▶ _GOAL OF THE EXERCISE_: Please output the following records exactly. Leave every image out.
EXTRACTED MATERIAL: Begin
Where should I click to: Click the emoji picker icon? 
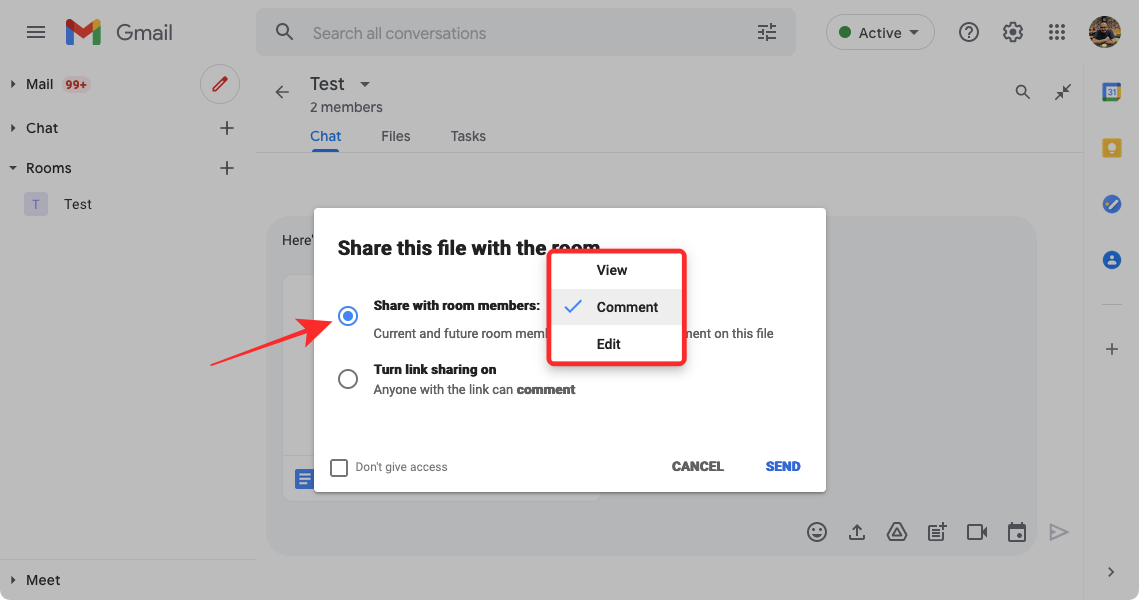[817, 532]
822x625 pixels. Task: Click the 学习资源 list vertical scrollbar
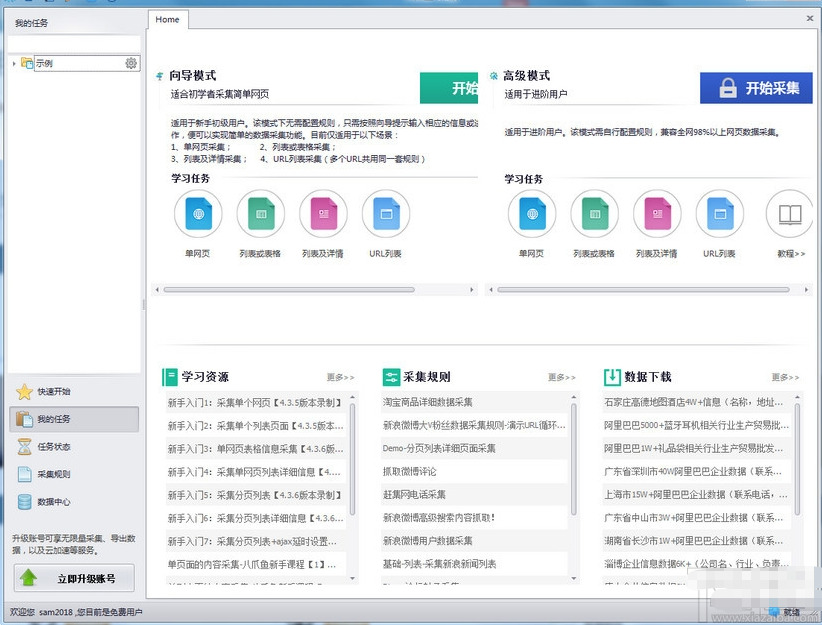tap(352, 450)
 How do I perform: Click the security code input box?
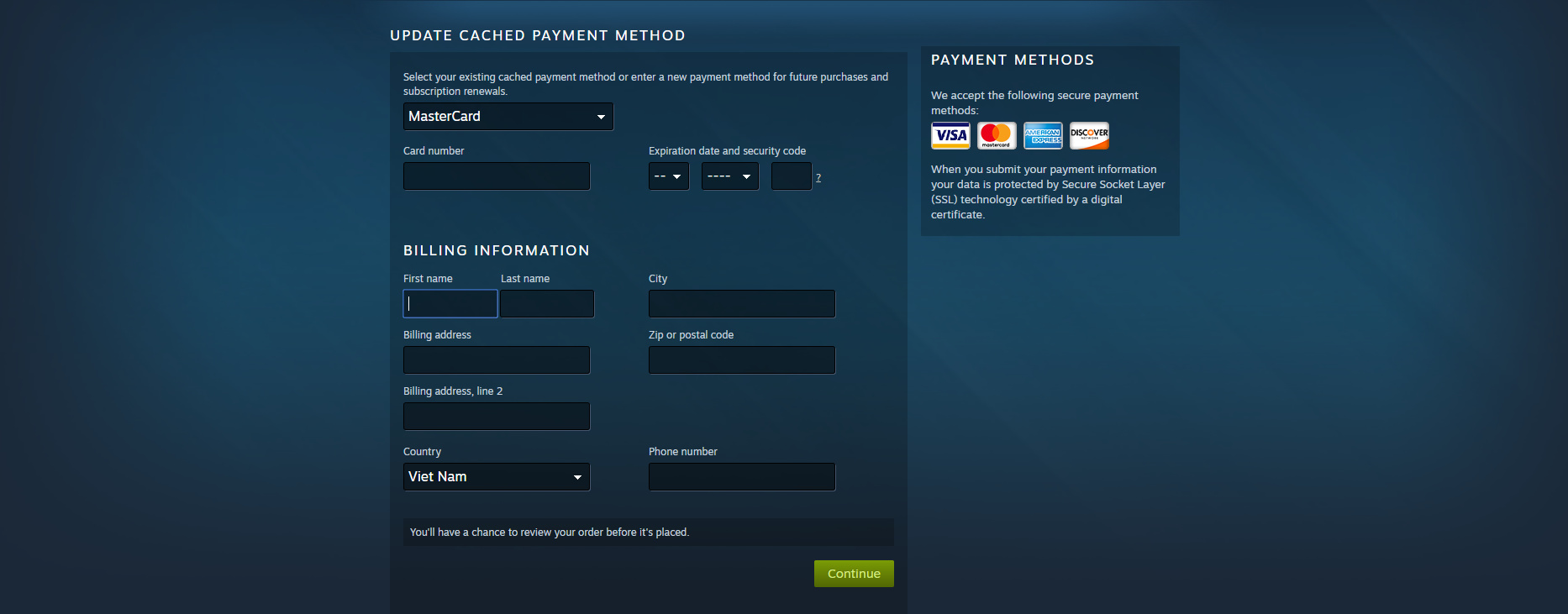pos(791,176)
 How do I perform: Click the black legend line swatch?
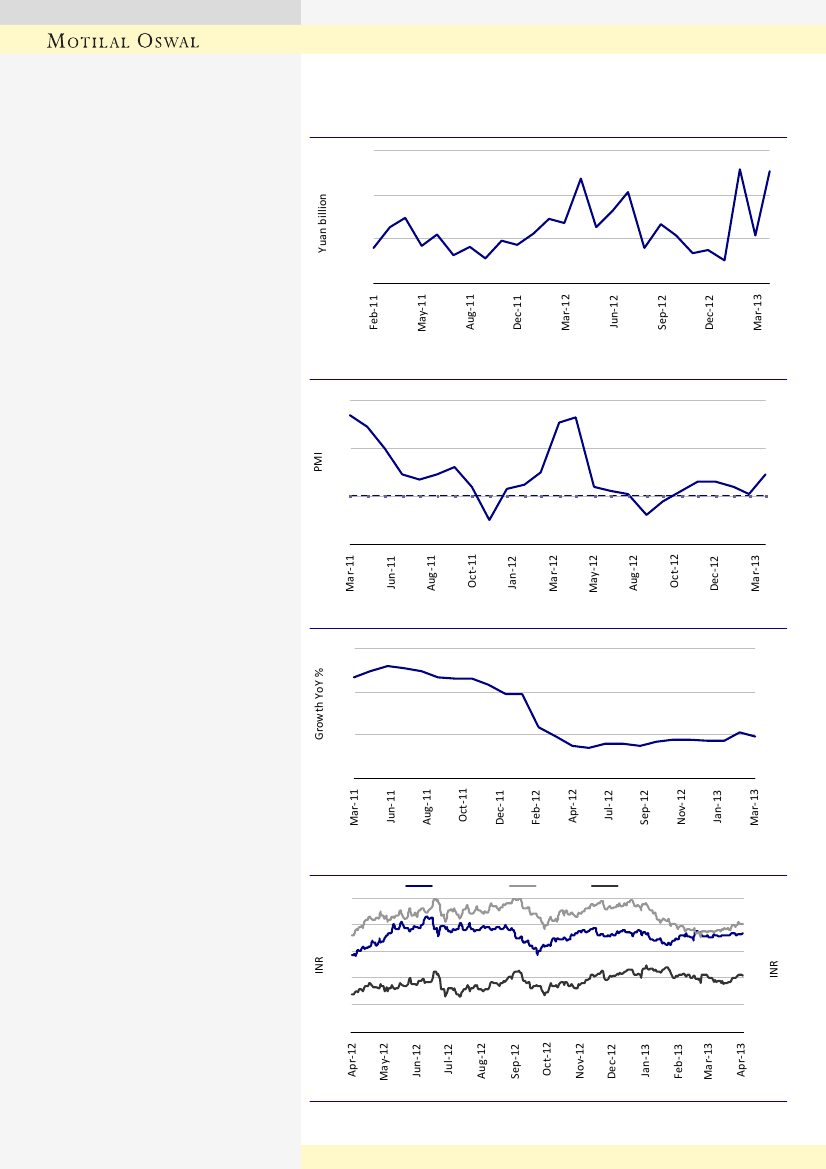pos(604,885)
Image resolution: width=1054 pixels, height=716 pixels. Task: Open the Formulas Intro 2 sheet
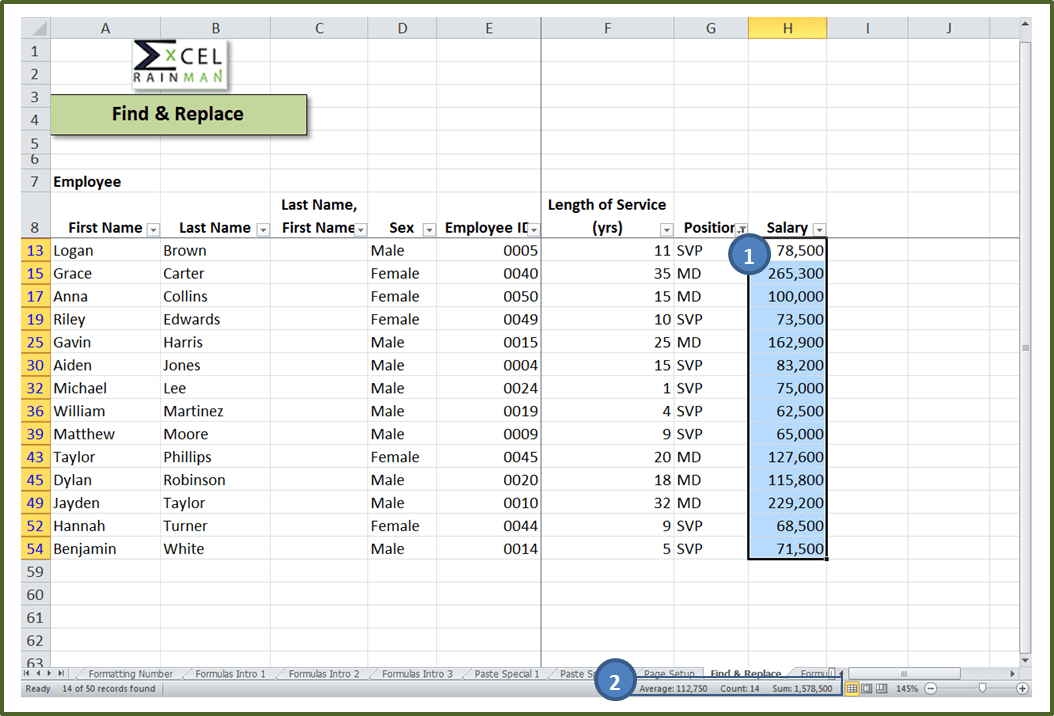tap(323, 674)
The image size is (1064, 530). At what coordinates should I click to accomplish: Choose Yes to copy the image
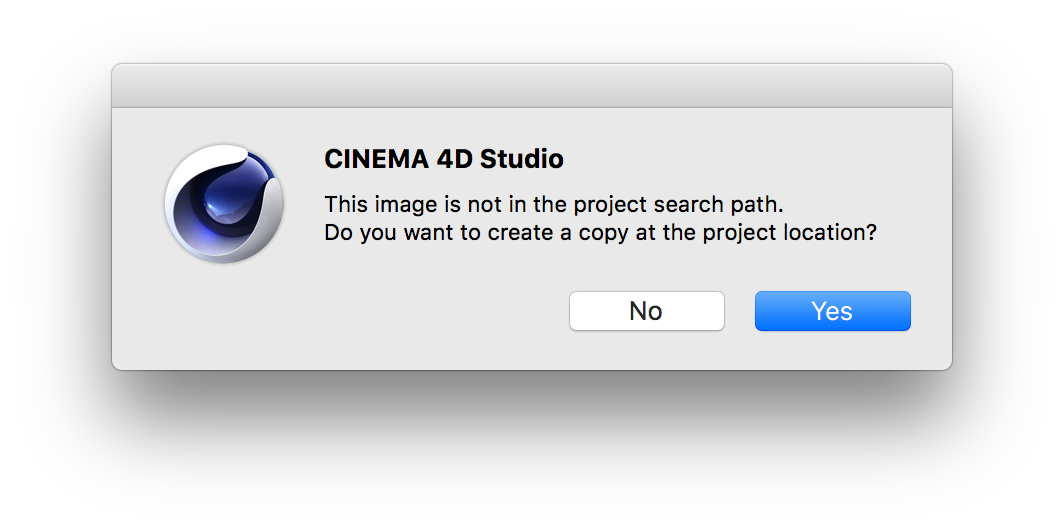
EXTRACTED MATERIAL: End
▶ _WRITTEN SOLUTION_:
Where should I click to: Click the emoji picker icon? 
[817, 532]
822x625 pixels. Task: Click the 学习资源 list vertical scrollbar
tap(352, 450)
 How do I perform: Click the security code input box?
pos(791,176)
 How do I perform: Click the black legend line swatch?
pos(604,885)
Image resolution: width=1054 pixels, height=716 pixels. Task: Open the Formulas Intro 2 sheet
tap(323, 674)
The image size is (1064, 530). At what coordinates should I click to accomplish: Choose Yes to copy the image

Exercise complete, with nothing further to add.